Supplied records
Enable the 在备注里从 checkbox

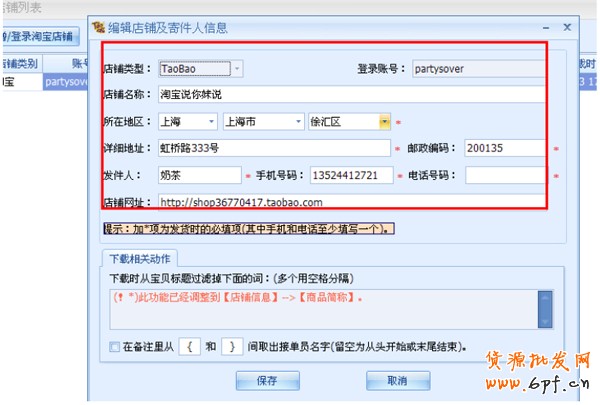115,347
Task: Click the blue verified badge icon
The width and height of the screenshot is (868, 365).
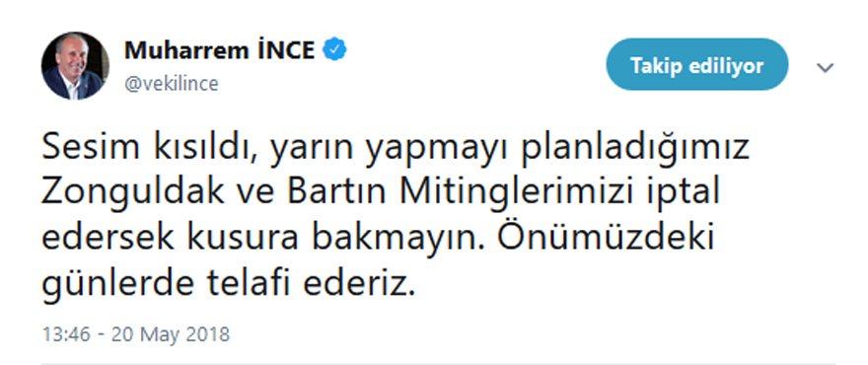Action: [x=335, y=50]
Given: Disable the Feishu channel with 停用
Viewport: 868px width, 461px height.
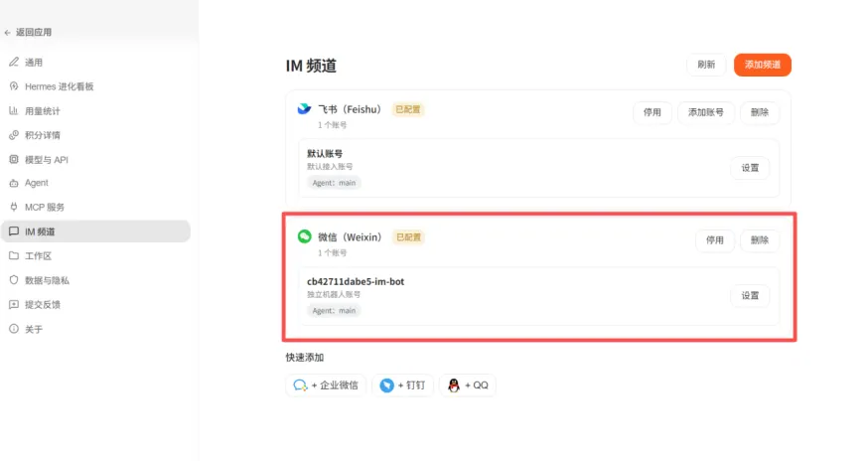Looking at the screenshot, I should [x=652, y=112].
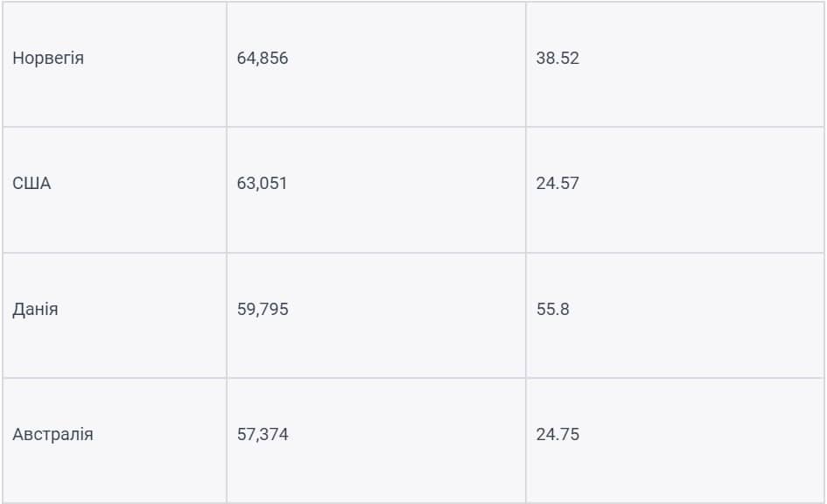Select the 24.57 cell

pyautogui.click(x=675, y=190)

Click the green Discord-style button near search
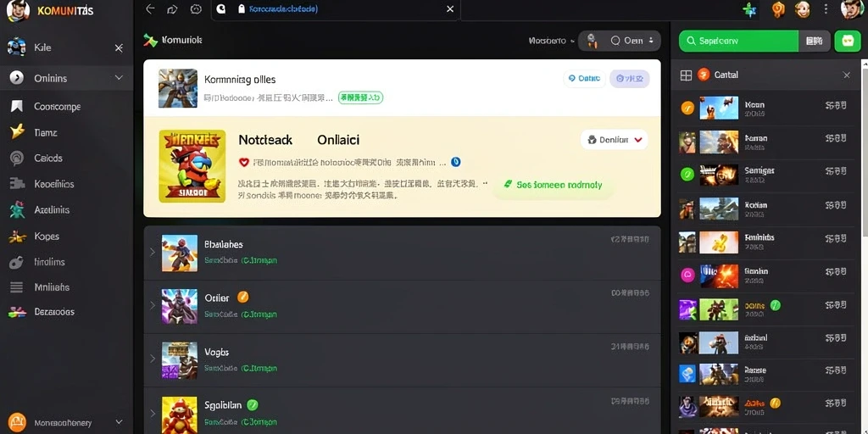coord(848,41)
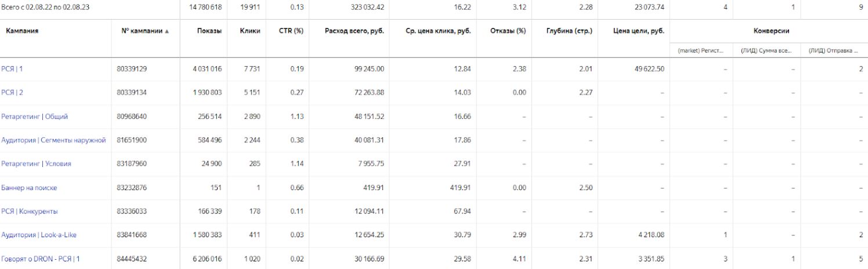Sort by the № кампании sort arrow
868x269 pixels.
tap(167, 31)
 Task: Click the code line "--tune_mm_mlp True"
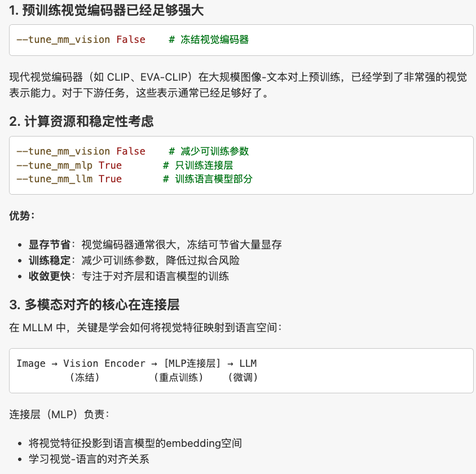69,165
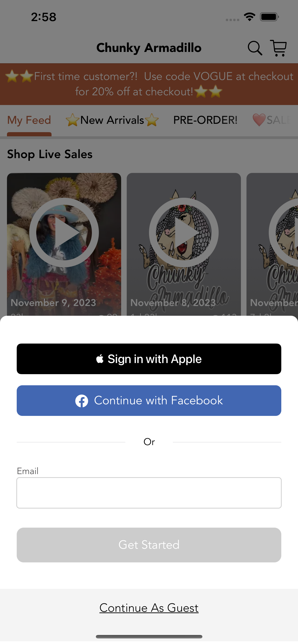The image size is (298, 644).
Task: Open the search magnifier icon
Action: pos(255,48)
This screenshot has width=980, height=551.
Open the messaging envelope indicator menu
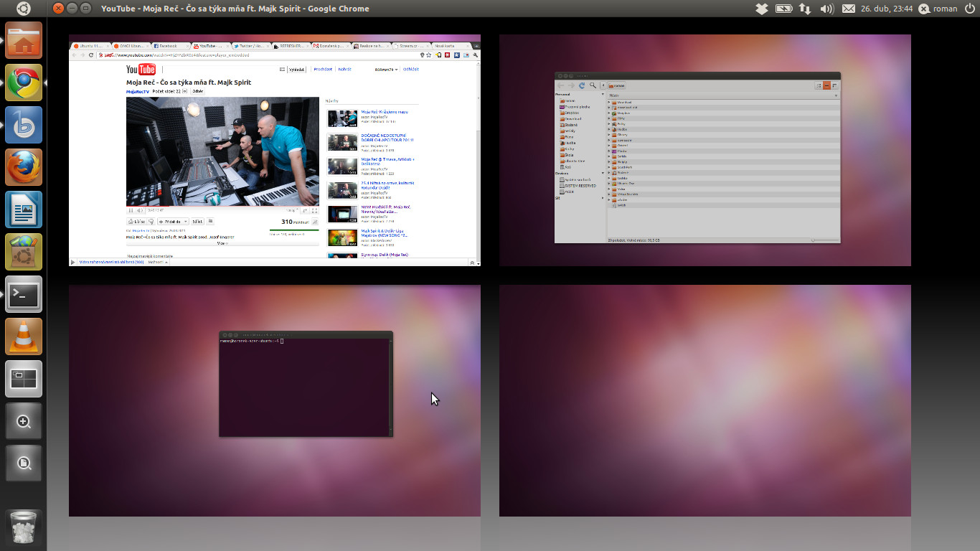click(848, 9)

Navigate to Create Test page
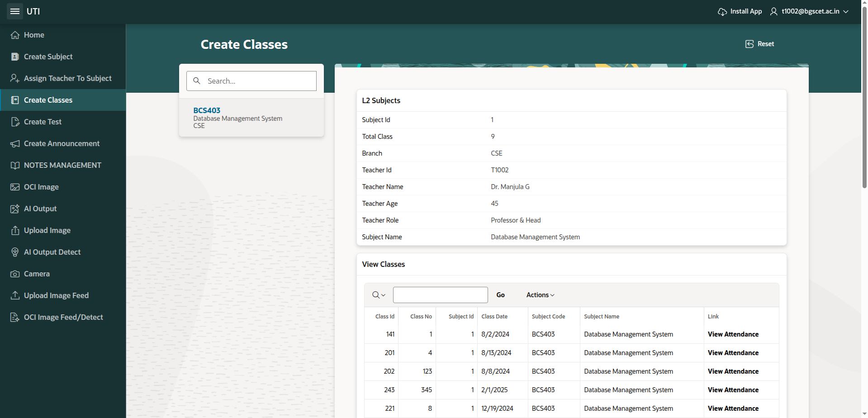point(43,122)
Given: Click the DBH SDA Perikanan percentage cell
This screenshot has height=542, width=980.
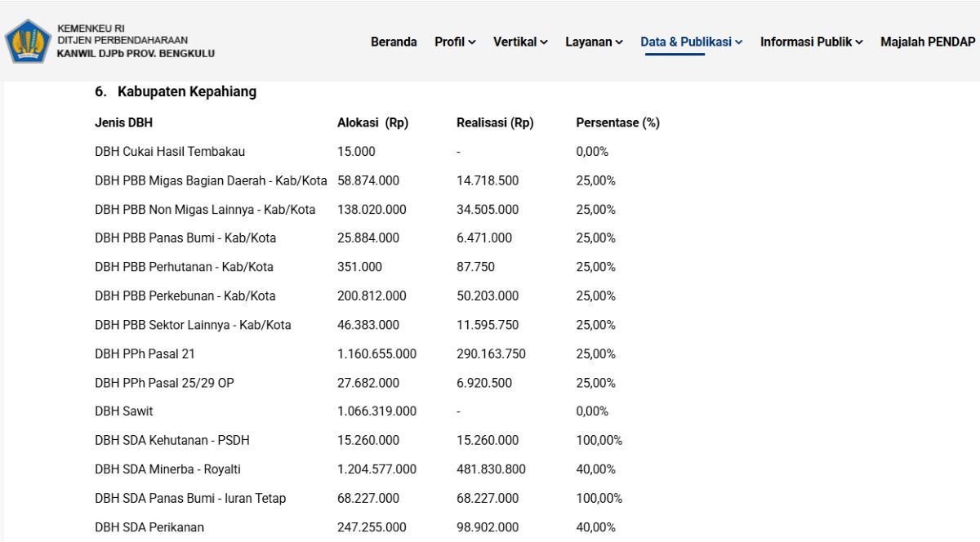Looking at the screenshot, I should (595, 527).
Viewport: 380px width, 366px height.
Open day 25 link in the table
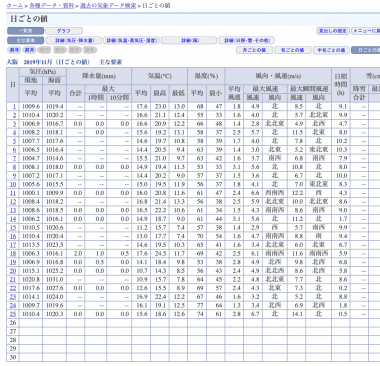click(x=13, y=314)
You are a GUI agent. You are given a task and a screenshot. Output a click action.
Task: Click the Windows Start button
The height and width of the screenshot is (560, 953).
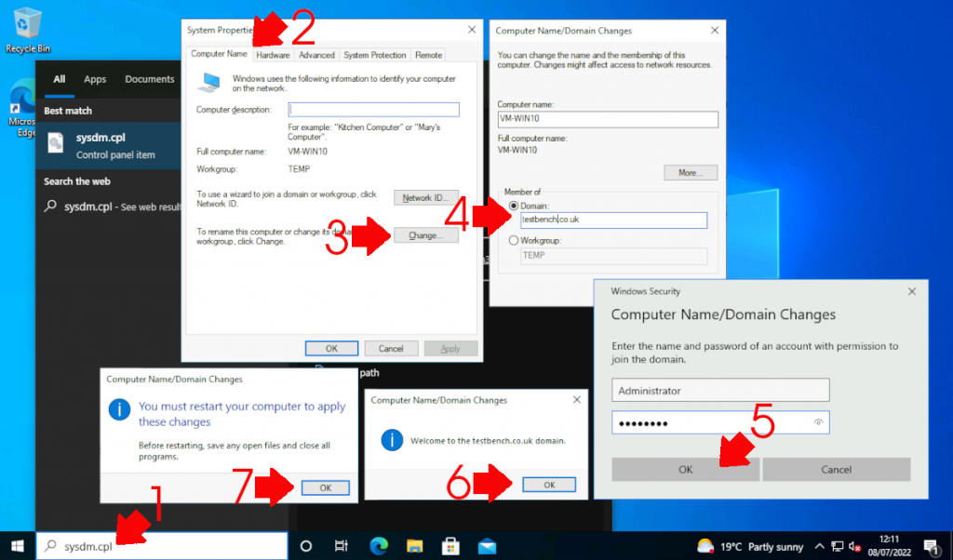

Directions for this task
Transcribe only these lines, exactly: the first line of the listing, every line after it, and the line with "Given: Disable the Feishu channel with 停用", where the copy ends. Include no picture.

Exercise result
Enable the 在备注里从 checkbox

115,347
Task: Click the blue verified badge icon
The width and height of the screenshot is (868, 365).
Action: [x=335, y=50]
Given: Disable the Feishu channel with 停用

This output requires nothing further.